Pues bien, la cuestión es, ¿por qué
pensamos que entendemos un fenómeno precisamente al conocer sus causas, o al
conocer su relación con otros fenómenos aparentemente distintos, más bien que al
conocer su duración, su localización, sus posibles usos, o cualquiera otra de
sus propiedades? Una posible respuesta, tradicionalmente asociada al
pensamiento de Aristóteles, sería la que identifica el significado de “comprender”

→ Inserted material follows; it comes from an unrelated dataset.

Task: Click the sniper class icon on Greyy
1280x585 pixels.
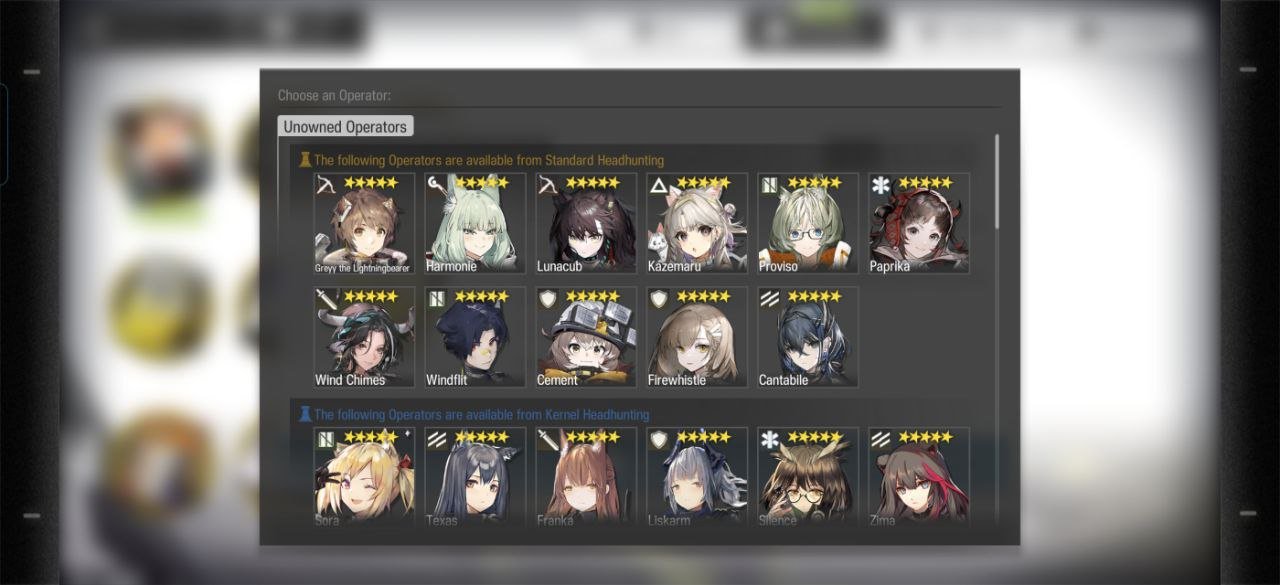Action: (x=325, y=184)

con “conocer las causas”; pero esto da la impresión de ser poco más que un
juego de palabras. Otra posibilidad, tal vez más coherente con las intuiciones
de viejo filósofo griego, consistiría en concebir nuestros conocimientos no como
una mera enciclopedia, o una simple pirámide, en la que cada pieza se va acumulando
a las demás, sino como una red de
inferencias, en la que el valor de cada ítem depende sobre todo de lo útil
que sea para llevarnos a más
conocimientos cuando se lo combina con otros ítems. A veces conseguimos añadir
una pieza a nuestros conocimientos que produce un resultado especialmente feliz:
los enlaces inferenciales se multiplican
gracias a ella, y a la vez se simplifican,
haciéndonos más fácil el manejo de la red. Es decir, entendemos algo tanto
mejor cuanto más capaces somos de razonar
sobre ello de manera sencilla y fructífera.
La última frase contiene un matiz
importante sobre las nociones de explicación y comprensión: no son éstos
conceptos absolutos, pues siempre
cabe la posibilidad de que algo que ya hemos explicado lo expliquemos aún más
profundamente o de manera más satisfactoria. Esto resulta obvio cuando nos
fijamos en que, para explicar por qué ciertas cosas son como son, tenemos que
utilizar como premisa en nuestro razonamiento alguna otra descripción. Por ejemplo, si queremos explicar por qué las órbitas
de los planetas obedecen las leyes de Kepler, utilizaremos como premisa la ley
newtoniana que describe cómo se atraen los cuerpos. Esto implica que para
explicar algo, siempre necesitamos alguna descripción que funcione como
“explicadora”, y esta descripción, a su vez, será susceptible de ser explicada
por otra. Así, la teoría general de
la relatividad explica por qué los cuerpos obedecen con gran aproximación la
ley de la gravedad. Una consecuencia inmediata de este hecho trivial es que nunca será posible explicarlo todo.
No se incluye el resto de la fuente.